There are plenty of chefs toying with far-flung flavors in New York, but few have flawlessly captured the true taste of distant cultures. Once in a while, though, an outsider manages to find a way in, learning to cook like a native son. Andy Ricker, raised on ski-town grub in Vermont, flipped for Thai food years back, as a rudderless vagabond wandering across Southeast Asia (working on boats in the Pacific). His immersion started in Chiang Mai, where great local cooks took him under their wings. Year after year he returned to the city to build a repertoire of authentic Thai tastes with a scholar’s devotion to detail.

His first restaurant, the original Pok Pok, opened in Portland, Oregon in 2005 as a takeout shack, serving Thai-style barbecue chicken and mortar-and-pestle papaya salads. It gained momentum organically, evolving over the years into one of the country’s top spots for a serious Thai feast.

Recently, Ricker exported the concept east to New York, opening a small wing shop on the Lower East Side, followed by a full-fledged replica of the Portland Pok Pok on the Brooklyn waterfront, featuring the same intense flavors and honky-tonk vibe. The new spot, like the original, replicates the indigenous dives where Ricker’s Thai food education began, with a tented dining room out back festooned with a jungle of dangling plants, colorful oilcloths on the tables and secondhand seats.

Ricker is a rare out-of-town chef who hasn’t jacked up prices in the move to New York—nothing on the menu is over $16. The nightly queue for his great-value food begins before the restaurant opens at 6pm. By 7, there may already be a two-hour wait.

What separates Pok Pok from other cultish Thai restaurants, like Sripraphai in Queens, is the curatorial role of its minutiae-mad chef. Ricker, who flavors the water here with pandanus leaf and presses his own coconuts for cream, focuses mostly on the funky fare of northern Thailand. His long menu—concise by Thai restaurant standards—is a collection of dishes he loves, so it’s all but impossible to have a bad meal. You can, though, have an unbalanced one, ordering four types of noodles, say, and five plates of pork. The genial waitstaff could be more helpful on that front, but still, this is a menu without any duds.
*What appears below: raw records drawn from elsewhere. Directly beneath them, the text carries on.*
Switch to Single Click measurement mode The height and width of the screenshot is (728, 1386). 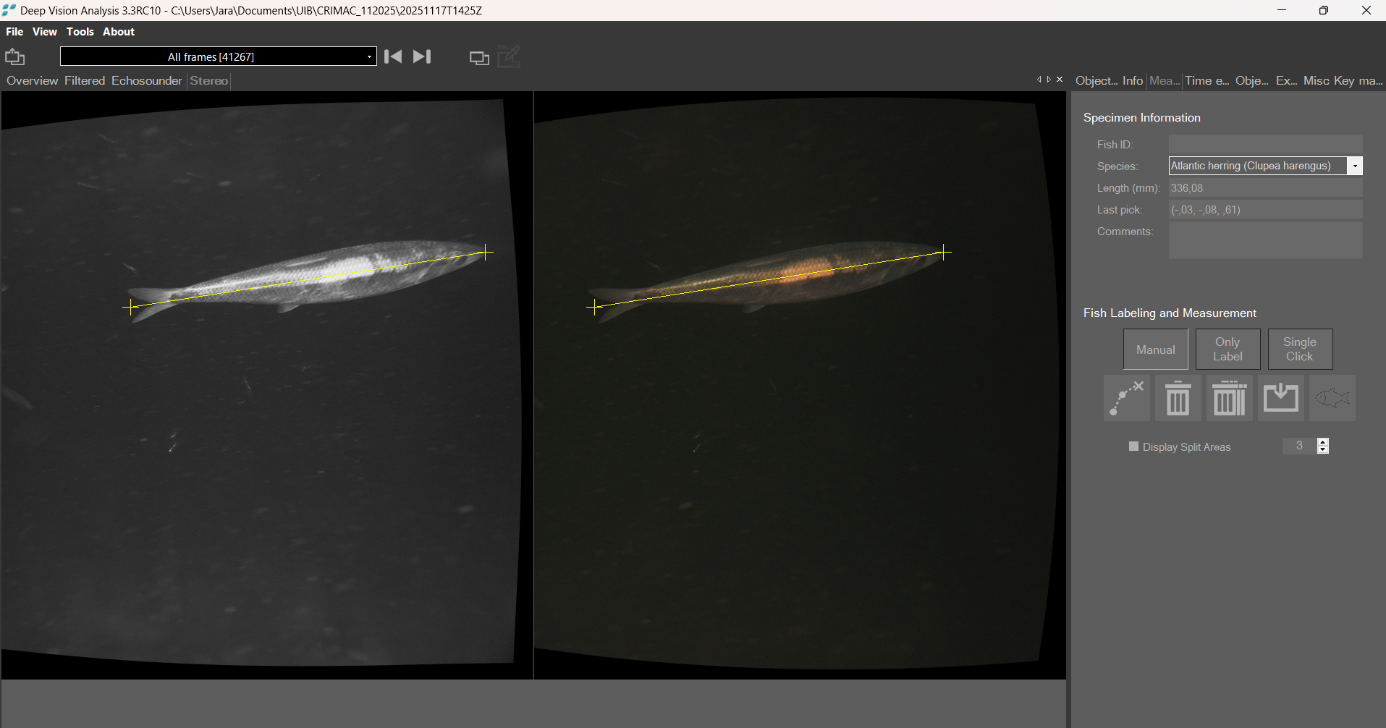click(1300, 349)
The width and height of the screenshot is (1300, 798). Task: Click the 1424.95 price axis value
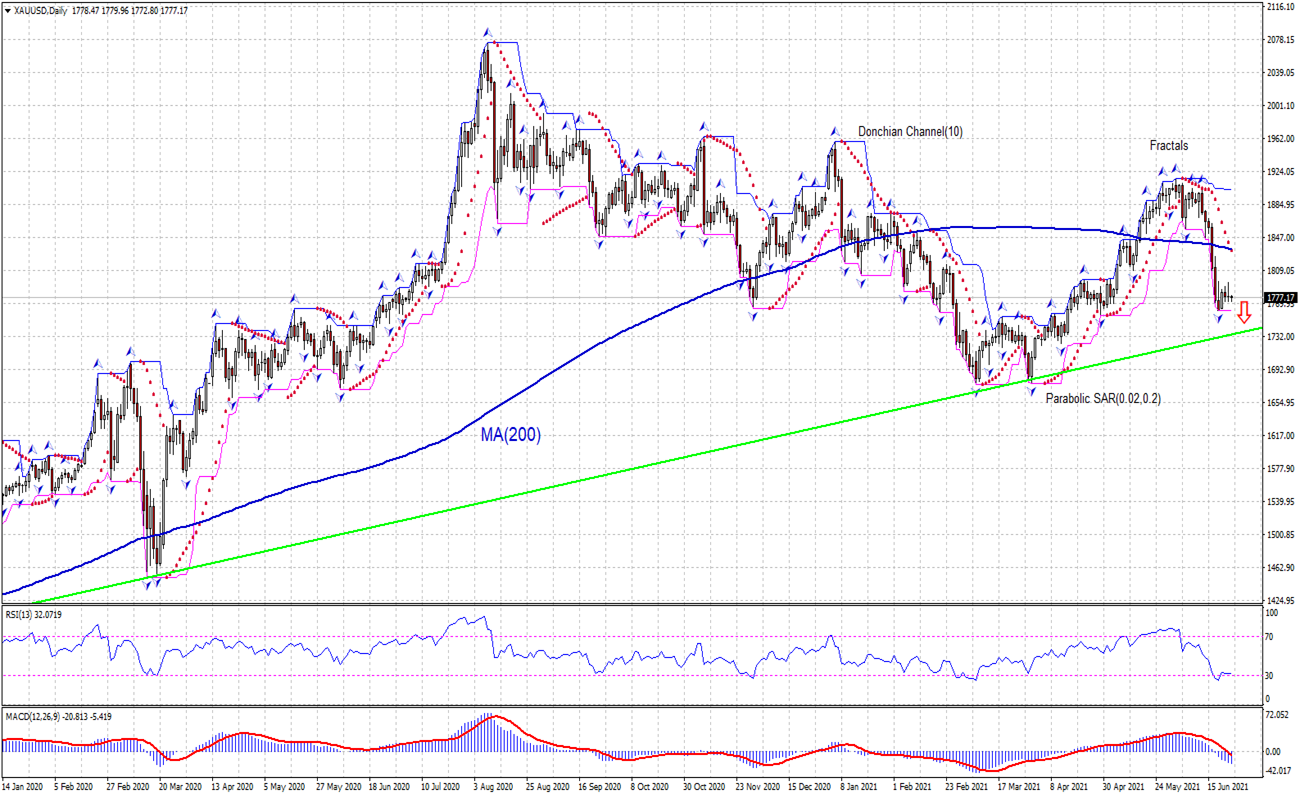pyautogui.click(x=1280, y=601)
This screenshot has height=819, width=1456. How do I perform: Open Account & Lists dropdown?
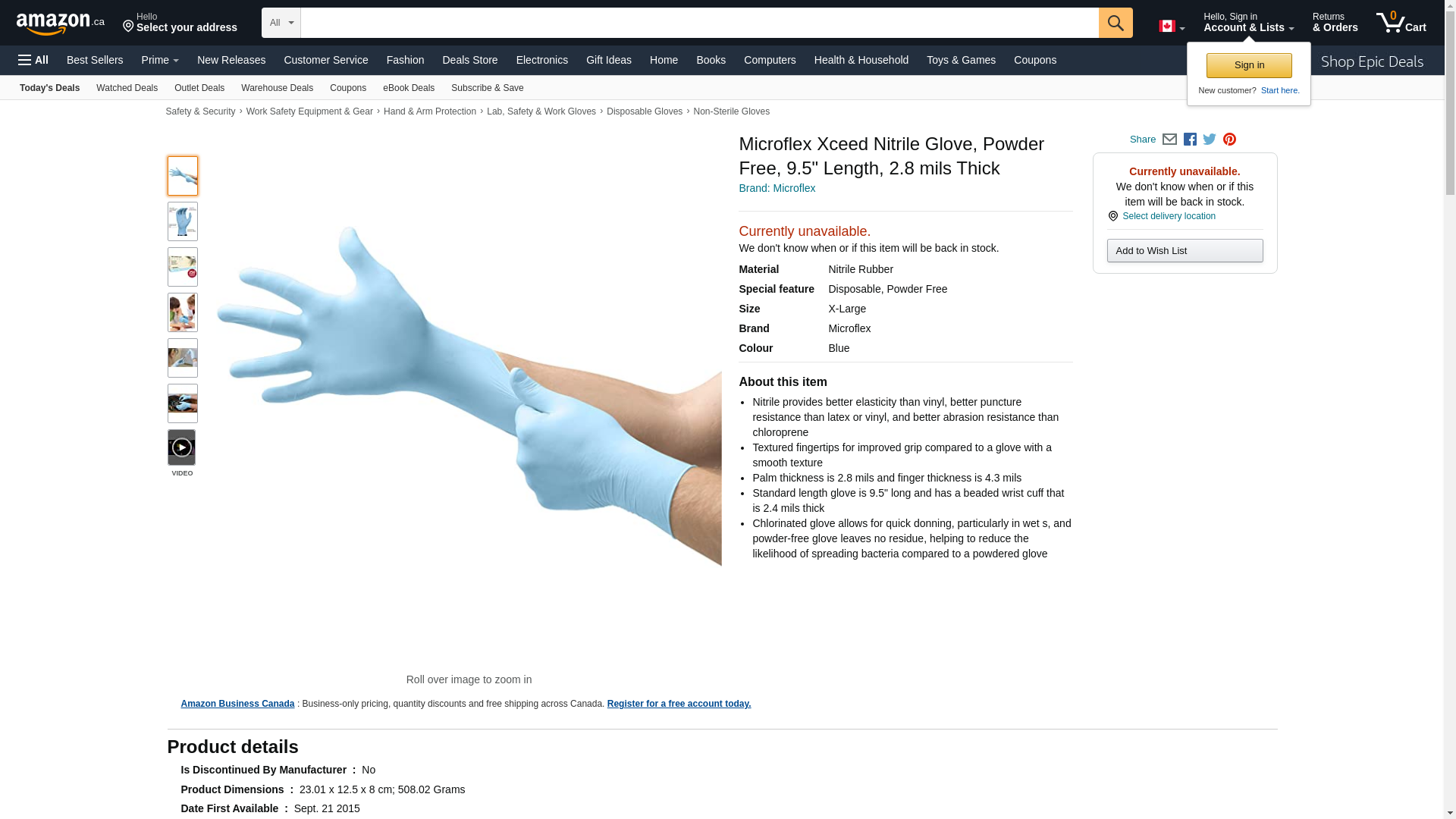click(x=1248, y=22)
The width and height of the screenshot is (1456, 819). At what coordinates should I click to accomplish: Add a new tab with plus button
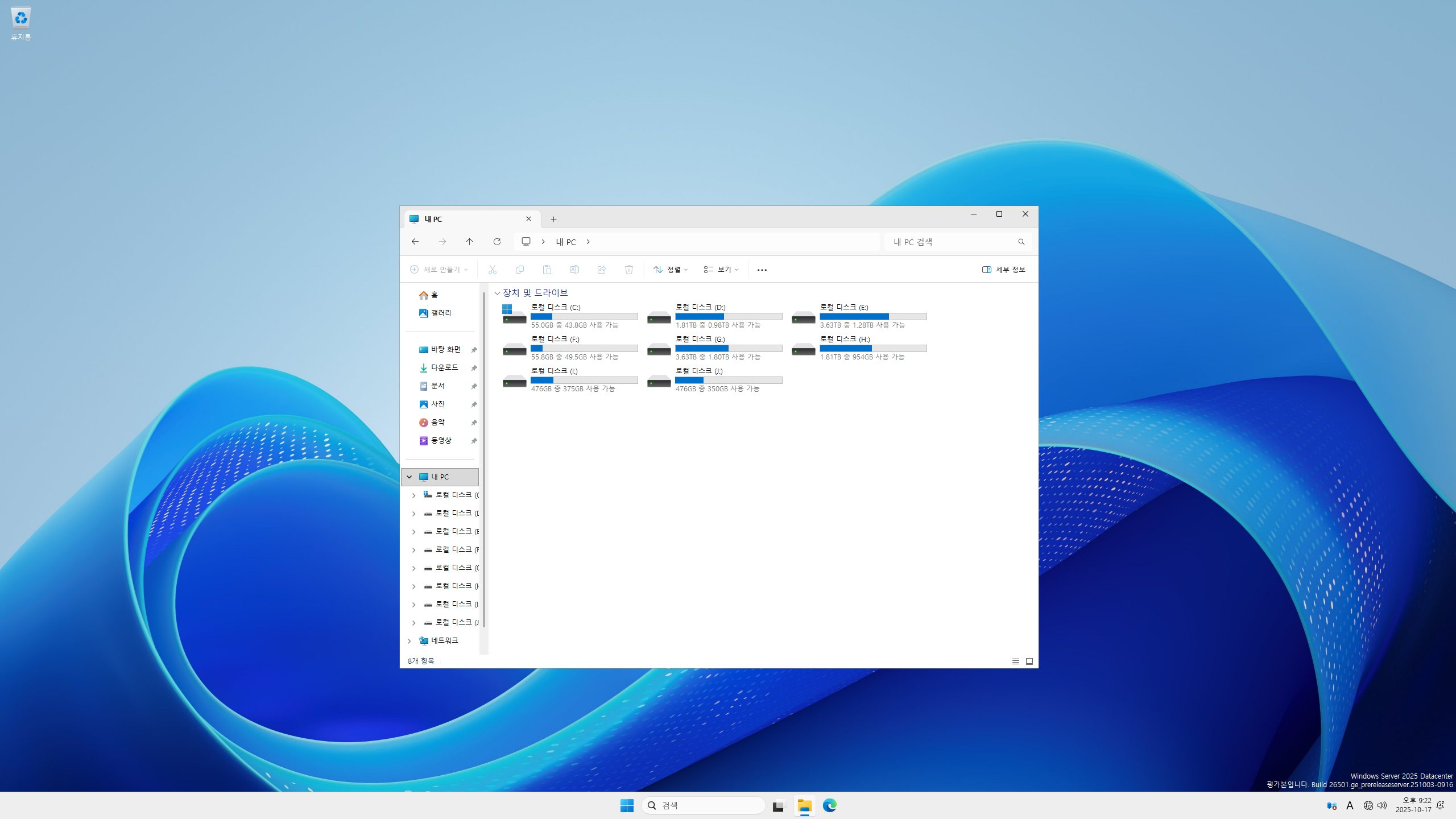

For starters, try the barbecued hen—it’s where Pok Pok began—cooked on an upright rotisserie imported by Ricker from across the Pacific. It’s a beautifully burnished and terrifically succulent bird, but no match in the public consciousness for the chef’s TV-star wings (first featured on Diners, Drive-Ins and Dives in 2009). Those fish-sauced wings—spicy, sticky, finger-licking in the extreme—are the top sellers on both coasts. Order them if you must—they are pretty irresistible (and available, also, at Pok Pok Wing in Manhattan)—but there are much more interesting things on the menu.

Contrary to popular belief, not all Thai cooking rocks the Scoville scale. Ricker highlights a host of surprisingly mild northern-Thai dishes, including a delicious sweet-and-sour Burmese-inflected pork curry—kaeng hung leh—flavored with tamarind and palm sugar. His khao soi, the beloved meal-in-a-bowl from Chiang Mai—chicken noodle soup delicately spiced with yellow curry and topped with fried noodles for crunch—is accompanied here, as there, with raw shallots and pickled mustard greens.

Ricker goes the extra mile to get the condiments right. He accompanies the room-temperature pork neck slices in his “Thai drinking food,” muu kham waan—as it’s described on the informative menu—with raw mustard greens delivered under a crunch-intensifying heap of crushed ice. His extra-rustic house-cured pork sausage comes with even more crudités, with crispy cabbage and long beans for dipping into green chili naam phrik num (a medium-spicy chutney of sorts).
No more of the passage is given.